Dataset entries
○ ○ ○ ○

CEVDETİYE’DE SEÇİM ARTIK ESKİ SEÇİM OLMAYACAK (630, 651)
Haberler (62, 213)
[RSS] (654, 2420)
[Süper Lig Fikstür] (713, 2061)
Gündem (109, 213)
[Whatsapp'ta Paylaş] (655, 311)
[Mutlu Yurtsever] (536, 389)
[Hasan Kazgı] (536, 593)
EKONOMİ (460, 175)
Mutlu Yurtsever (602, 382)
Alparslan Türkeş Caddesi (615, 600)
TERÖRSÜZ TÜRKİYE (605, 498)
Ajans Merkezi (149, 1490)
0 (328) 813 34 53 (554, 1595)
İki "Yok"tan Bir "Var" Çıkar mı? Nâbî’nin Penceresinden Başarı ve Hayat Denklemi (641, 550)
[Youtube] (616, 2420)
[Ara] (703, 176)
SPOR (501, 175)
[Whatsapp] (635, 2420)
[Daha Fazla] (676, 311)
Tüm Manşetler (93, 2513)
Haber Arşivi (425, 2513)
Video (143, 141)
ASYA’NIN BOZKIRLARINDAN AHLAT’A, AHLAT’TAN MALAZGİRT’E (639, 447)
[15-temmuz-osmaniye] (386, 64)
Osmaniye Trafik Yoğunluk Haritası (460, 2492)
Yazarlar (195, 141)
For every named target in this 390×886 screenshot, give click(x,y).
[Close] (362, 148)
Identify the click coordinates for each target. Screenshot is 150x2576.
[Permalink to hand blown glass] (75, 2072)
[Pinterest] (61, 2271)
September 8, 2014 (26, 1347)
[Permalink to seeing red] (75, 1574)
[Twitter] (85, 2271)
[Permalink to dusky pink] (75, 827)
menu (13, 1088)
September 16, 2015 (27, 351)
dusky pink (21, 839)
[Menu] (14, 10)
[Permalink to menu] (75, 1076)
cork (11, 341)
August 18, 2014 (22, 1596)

○ ○ ○ ○

== Your instructions ==
Among the lines of the data above, find those with the word "target" and show them.

== Written answer ==
For every named target in this 390×886 screenshot, give click(x,y).
Identify the click coordinates for each target. Screenshot is 150x2576.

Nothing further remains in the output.